Era una mujer singular. Mariano, por entonces
sargento de artillería, valoraba en ella su inteligencia natural, al extremo de
otorgarle un poder para que lo representara en sus gestiones de negocios. Dulce
y delicada debió de haber sido aquella moza fuerte, que aprendió a leer y
escribir en casa de unas amigas, ya crecida, venciendo el cerco familiar y los prejuicios de la época en Las Canarias
de entonces. Su hijo lo reflejó tempranamente en su drama Abdala, publicado en enero de 1859, en el que un joven guerrero se
ve ante la disyuntiva de escoger entre el amor materno y la patria; y se marcha
a la guerra.
Pese al
obligado alejamiento Martí, este nunca dejó de preocuparse por sus padres.
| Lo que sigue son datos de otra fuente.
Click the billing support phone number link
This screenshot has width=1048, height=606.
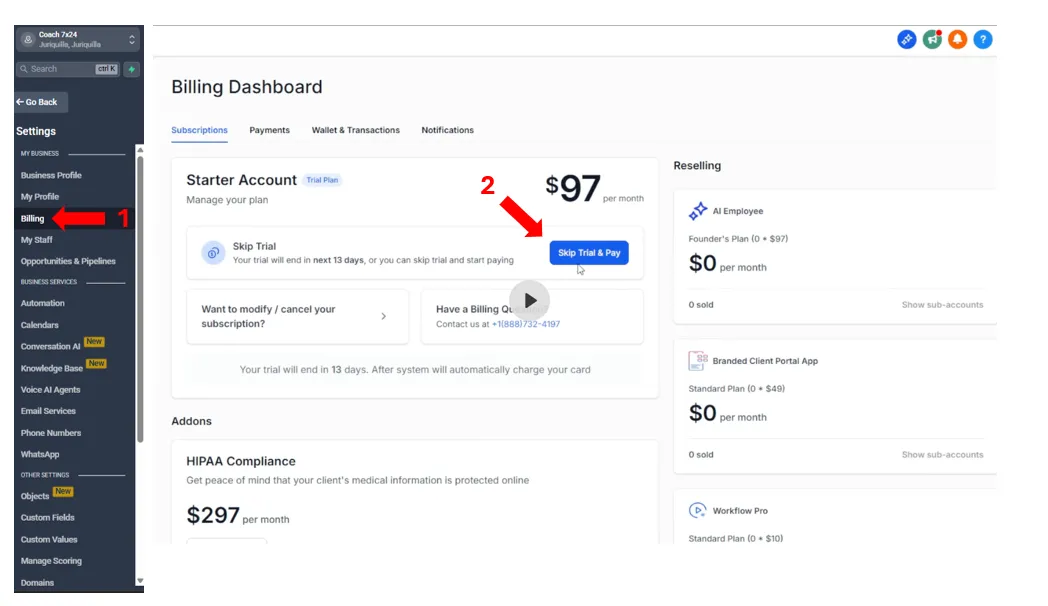pyautogui.click(x=526, y=324)
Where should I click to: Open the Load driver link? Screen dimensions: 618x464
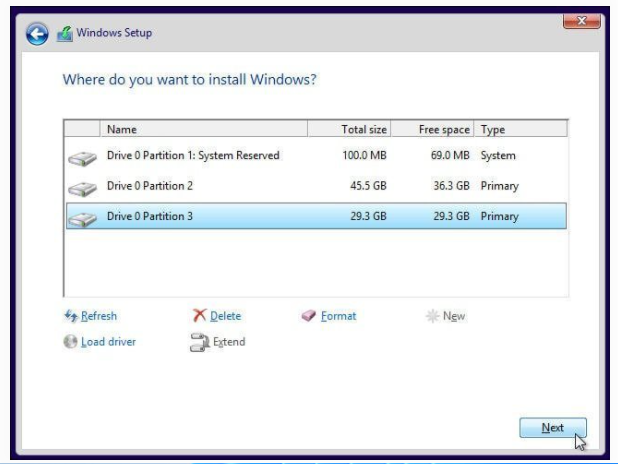(108, 342)
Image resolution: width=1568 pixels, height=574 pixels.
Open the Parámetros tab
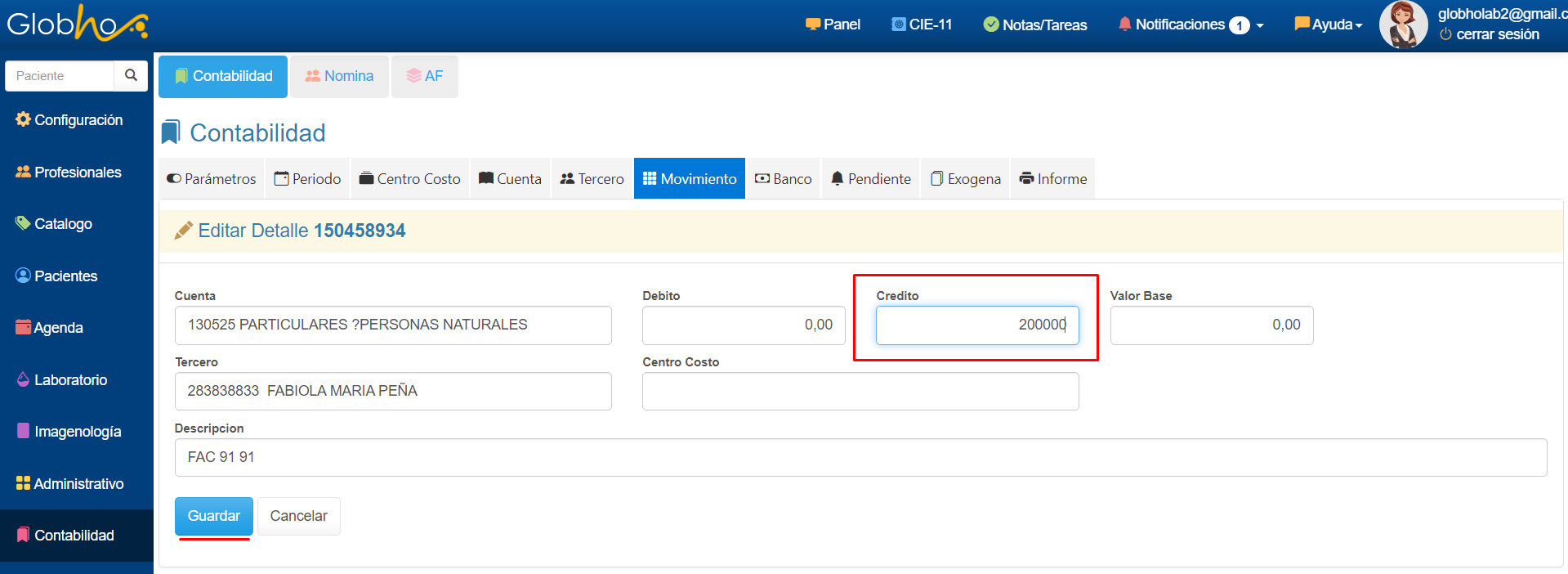(212, 179)
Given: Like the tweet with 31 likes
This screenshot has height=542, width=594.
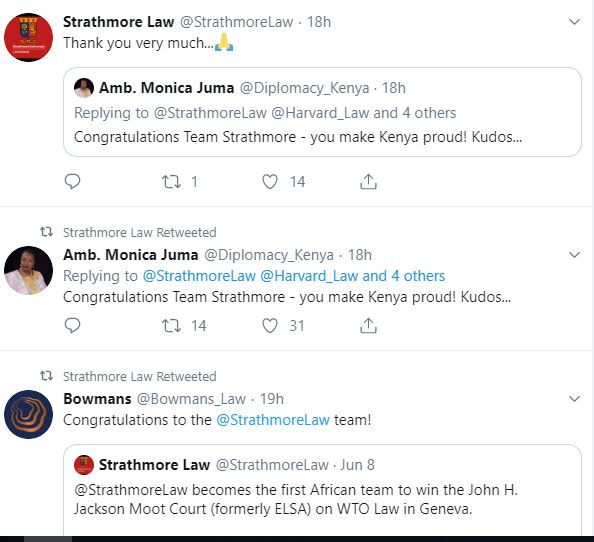Looking at the screenshot, I should (270, 326).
Tierna, digna y virtuosa, Leonor se creció ante los ojos de su hijo
aquella noche de los terribles sucesos
del teatro Villanueva, tan bien reflejado en el filme cubano El ojo del canario, cuando la madre
salió en busca de su muchacho, en medio de las balas.
“Era mi
Madre; fue a buscarme en medio de la gente herida y las calles cargadas a
balazos y sobre su cabeza misma, balas
que disparaban a una mujer”.
Para sus padres, Pepe debía ser un sostén para
la familia y guía y consejero para sus siete hermanas, como era costumbre de la
época. Pero no fue así, por lo menos de la manera que quizás lo imaginaron sus
progenitores.
Por sus
cartas, vemos que él ejercía tutela y orientación desde la distancia sobre sus
hermanas, casi siempre a petición de Leonor. Entre Martí y sus padres hubo, sin
dudas, desarreglos, incomprensiones, reprimendas, consejos, enfrentamientos;
pero nunca lo dejaron solo. Ella tenía conocimiento de los peligros que
rodeaban a su hijo y, aunque quizás no lo supo comprender ni apoyó en sus
actividades independentistas, no fue por razones políticas, fue por la
supervivencia de la familia que amaba y protegía.
Su
querido Pepe nunca dejó de preocuparse por la autora de sus días y por su
padre, ya viejo y achacoso. Pese a su obligado alejamiento, se las ingeniaba
para hacerle llegar ayuda y misivas enternecedoras. “Mi madre tiene grandezas y
se las estimo y la amo”. “¿Y de quien
aprendí yo mi entereza y rebeldía, o de quien pude heredarlas sino de mi padre
y de mi madre? “
Cuando su
hijo cayó en Dos Ríos, aquel fatídico 19 de mayo de 1895, Leonor sufrió un duro
golpe que sumó al dolor provocado por el sucesivo fallecimiento de la mayoría
de sus hijas para entonces.
Ya
anciana, al instaurarse la república lastrada por el neocolonialismo,
sobrevivía apenas con un sueldo como empleada subalterna de una secretaria del
Gobierno. Los emigrados cubanos
promovieron una colecta popular para adquirir la casa natal del Héroe
Nacional de Cuba y Apóstol de nuestra Independencia, y lugar donde ella se
había preocupado por colocar una tarja, honrando su nacimiento en la vivienda
de la calle Paula, en La Habana de intramuros.
Esta le
fue entregada a Leonor, ya con su salud bastante quebrada y con la miseria a
las puertas, lo que la obligó a alquilarla e irse a vivir con su hija Amelia.
Allí falleció el 19 de junio de 1907, a la edad de 78 años.